Instructions for the task:
List every line in the data below that contains the string "button". Matching is case-sensitive.

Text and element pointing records
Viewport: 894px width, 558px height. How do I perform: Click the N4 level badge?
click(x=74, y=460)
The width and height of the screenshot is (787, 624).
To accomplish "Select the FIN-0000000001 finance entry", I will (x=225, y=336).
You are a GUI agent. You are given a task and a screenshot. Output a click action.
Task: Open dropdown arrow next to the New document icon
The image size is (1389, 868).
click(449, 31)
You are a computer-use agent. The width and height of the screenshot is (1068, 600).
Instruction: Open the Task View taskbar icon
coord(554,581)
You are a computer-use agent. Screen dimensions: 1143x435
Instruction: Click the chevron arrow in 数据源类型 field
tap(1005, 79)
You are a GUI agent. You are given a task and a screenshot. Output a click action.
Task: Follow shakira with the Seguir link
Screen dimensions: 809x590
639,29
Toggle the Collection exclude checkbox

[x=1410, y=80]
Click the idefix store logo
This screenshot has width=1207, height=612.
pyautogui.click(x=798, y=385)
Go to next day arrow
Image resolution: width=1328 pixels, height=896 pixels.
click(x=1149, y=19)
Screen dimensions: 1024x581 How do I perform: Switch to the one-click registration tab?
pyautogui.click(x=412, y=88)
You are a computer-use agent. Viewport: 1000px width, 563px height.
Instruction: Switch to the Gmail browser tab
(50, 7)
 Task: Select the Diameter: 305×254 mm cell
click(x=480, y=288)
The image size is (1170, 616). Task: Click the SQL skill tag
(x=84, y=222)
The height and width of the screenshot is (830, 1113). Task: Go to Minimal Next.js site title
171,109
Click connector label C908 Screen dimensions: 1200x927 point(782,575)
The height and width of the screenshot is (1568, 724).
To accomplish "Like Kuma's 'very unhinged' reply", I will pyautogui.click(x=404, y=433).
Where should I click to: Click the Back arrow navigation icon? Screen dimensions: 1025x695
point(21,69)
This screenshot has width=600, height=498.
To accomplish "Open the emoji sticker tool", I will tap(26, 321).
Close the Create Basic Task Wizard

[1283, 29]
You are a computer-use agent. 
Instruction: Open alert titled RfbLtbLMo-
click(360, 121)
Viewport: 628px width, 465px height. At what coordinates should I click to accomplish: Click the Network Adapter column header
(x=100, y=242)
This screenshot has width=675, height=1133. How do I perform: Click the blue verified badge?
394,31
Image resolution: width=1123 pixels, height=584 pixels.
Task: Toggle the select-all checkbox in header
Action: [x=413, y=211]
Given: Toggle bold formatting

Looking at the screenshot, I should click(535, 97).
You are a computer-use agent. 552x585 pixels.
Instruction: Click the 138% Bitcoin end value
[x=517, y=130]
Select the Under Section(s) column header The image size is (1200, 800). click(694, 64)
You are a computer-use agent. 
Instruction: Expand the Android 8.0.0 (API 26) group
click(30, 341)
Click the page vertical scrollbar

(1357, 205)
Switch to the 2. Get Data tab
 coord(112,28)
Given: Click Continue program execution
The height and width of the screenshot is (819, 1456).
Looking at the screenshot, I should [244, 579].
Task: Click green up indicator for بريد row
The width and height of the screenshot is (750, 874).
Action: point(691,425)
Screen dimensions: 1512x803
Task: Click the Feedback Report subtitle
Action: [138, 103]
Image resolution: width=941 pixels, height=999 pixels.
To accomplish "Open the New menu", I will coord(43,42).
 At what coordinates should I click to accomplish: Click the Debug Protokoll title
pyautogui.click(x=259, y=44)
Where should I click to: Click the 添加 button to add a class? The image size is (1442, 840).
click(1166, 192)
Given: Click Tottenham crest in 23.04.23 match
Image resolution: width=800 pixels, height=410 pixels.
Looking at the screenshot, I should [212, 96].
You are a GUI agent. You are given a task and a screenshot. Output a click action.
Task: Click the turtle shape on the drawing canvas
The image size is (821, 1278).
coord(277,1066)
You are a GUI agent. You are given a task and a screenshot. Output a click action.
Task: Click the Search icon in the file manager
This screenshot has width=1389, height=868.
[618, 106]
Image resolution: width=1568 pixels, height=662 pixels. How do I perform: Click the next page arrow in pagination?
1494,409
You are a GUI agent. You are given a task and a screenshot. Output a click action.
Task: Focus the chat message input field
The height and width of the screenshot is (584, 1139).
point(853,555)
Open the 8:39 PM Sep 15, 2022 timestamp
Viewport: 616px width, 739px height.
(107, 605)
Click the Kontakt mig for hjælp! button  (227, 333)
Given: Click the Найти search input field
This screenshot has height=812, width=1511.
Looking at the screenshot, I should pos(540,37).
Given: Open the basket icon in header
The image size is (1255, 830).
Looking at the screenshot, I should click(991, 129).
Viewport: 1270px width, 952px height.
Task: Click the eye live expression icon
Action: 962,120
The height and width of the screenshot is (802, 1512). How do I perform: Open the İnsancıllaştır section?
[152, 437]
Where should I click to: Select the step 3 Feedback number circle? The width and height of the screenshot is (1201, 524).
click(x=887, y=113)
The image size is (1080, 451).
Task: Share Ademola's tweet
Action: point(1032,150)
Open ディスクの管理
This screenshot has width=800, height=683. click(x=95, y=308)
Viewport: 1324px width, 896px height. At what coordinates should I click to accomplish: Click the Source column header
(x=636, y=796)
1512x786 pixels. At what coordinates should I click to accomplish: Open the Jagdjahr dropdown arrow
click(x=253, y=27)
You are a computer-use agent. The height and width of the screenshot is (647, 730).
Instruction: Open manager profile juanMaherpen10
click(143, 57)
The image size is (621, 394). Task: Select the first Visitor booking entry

Correct answer:
Where should I click to: Click the 添加 button to add a class? The image size is (1442, 840).
Click the Kontakt mig for hjælp! button  (227, 333)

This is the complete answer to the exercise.